• [WORK INSTRUCTIONS]: From the records below, extract only the lines running from the line with "Task: Click the clipboard sidebar icon" to the line with "Viewport: 1512px width, 799px height.", both lines included, reproducing them exactly.

• [PROVIDED RECORDS]:
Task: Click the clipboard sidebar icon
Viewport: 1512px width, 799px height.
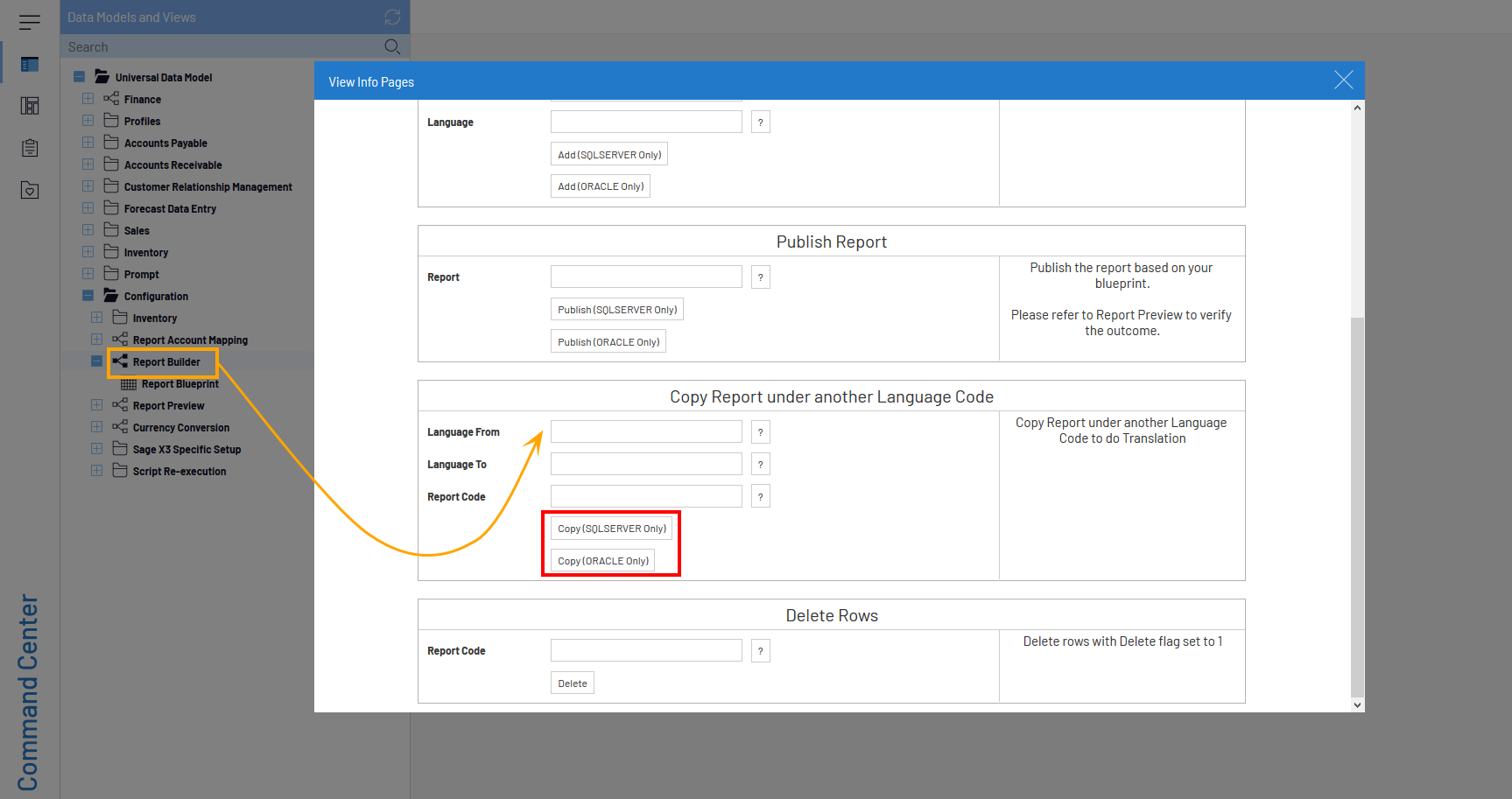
...
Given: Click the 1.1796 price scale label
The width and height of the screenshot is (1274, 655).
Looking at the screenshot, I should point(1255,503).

• [RESULT OF THE TASK]:
Task: Click the clipboard sidebar icon
Viewport: 1512px width, 799px height.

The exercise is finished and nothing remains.